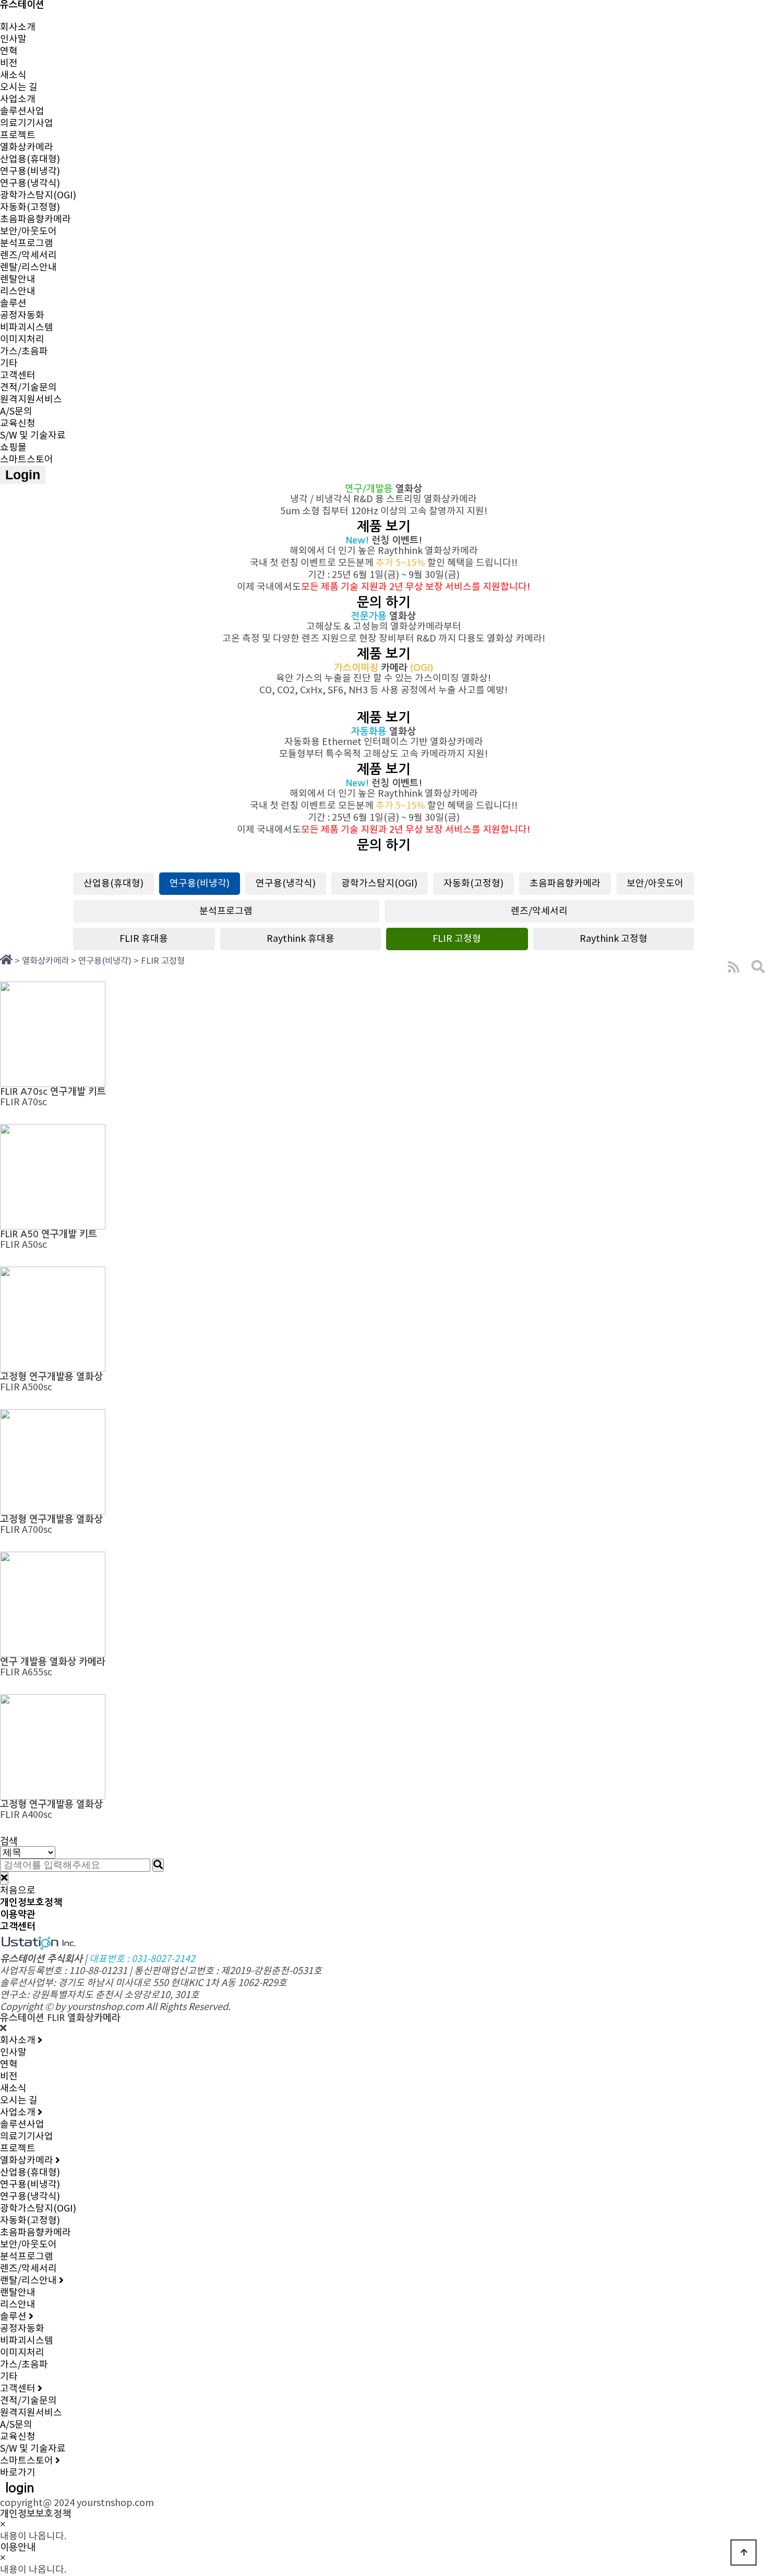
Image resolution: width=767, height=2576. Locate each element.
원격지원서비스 (31, 399)
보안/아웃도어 (28, 231)
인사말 (13, 39)
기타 (9, 363)
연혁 (9, 51)
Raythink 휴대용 (300, 938)
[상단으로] (743, 2552)
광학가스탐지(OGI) (38, 195)
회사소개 (17, 27)
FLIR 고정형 (457, 938)
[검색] (158, 1865)
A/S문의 (16, 411)
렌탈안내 (17, 279)
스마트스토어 (26, 459)
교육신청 (17, 423)
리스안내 (17, 291)
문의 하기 (384, 602)
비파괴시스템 (26, 327)
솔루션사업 (22, 111)
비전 (9, 63)
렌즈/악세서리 (28, 255)
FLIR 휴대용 (143, 938)
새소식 (13, 75)
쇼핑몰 (13, 447)
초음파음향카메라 (35, 219)
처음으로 (17, 1890)
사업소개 (17, 99)
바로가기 (17, 2472)
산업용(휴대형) (30, 159)
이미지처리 (22, 339)
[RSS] (734, 967)
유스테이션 (22, 4)
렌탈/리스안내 (28, 267)
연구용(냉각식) (30, 183)
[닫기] (4, 1878)
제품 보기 (384, 526)
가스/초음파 (24, 351)
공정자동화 (22, 315)
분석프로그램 (26, 243)
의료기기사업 (26, 123)
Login (22, 474)
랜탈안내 (17, 2292)
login (19, 2488)
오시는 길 (19, 87)
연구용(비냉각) (30, 171)
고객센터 (17, 375)
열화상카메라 (26, 147)
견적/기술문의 (28, 387)
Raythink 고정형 (614, 938)
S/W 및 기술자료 (33, 435)
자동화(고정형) (30, 207)
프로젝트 (17, 135)
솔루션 (13, 303)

:::

### EXERCISE AIM
Without the pictures, restate each entry exactly.

### EXPECTED ANSWER
Image resolution: width=767, height=2576. Locate each element.
원격지원서비스 (31, 399)
보안/아웃도어 (28, 231)
인사말 (13, 39)
기타 (9, 363)
연혁 (9, 51)
Raythink 휴대용 (300, 938)
[상단으로] (743, 2552)
광학가스탐지(OGI) (38, 195)
회사소개 (17, 27)
FLIR 고정형 (457, 938)
[검색] (158, 1865)
A/S문의 (16, 411)
렌탈안내 (17, 279)
스마트스토어 (26, 459)
교육신청 (17, 423)
리스안내 (17, 291)
문의 하기 (384, 602)
비파괴시스템 (26, 327)
솔루션사업 (22, 111)
비전 (9, 63)
렌즈/악세서리 (28, 255)
FLIR 휴대용 (143, 938)
새소식 (13, 75)
쇼핑몰 (13, 447)
초음파음향카메라 (35, 219)
처음으로 (17, 1890)
사업소개 (17, 99)
바로가기 (17, 2472)
산업용(휴대형) (30, 159)
이미지처리 (22, 339)
[RSS] (734, 967)
유스테이션 (22, 4)
렌탈/리스안내 (28, 267)
연구용(냉각식) (30, 183)
[닫기] (4, 1878)
제품 보기 (384, 526)
가스/초음파 (24, 351)
공정자동화 (22, 315)
분석프로그램 (26, 243)
의료기기사업 (26, 123)
Login (22, 474)
랜탈안내 (17, 2292)
login (19, 2488)
오시는 길 (19, 87)
연구용(비냉각) (30, 171)
고객센터 (17, 375)
열화상카메라 (26, 147)
견적/기술문의 (28, 387)
Raythink 고정형 (614, 938)
S/W 및 기술자료 (33, 435)
자동화(고정형) (30, 207)
프로젝트 (17, 135)
솔루션 (13, 303)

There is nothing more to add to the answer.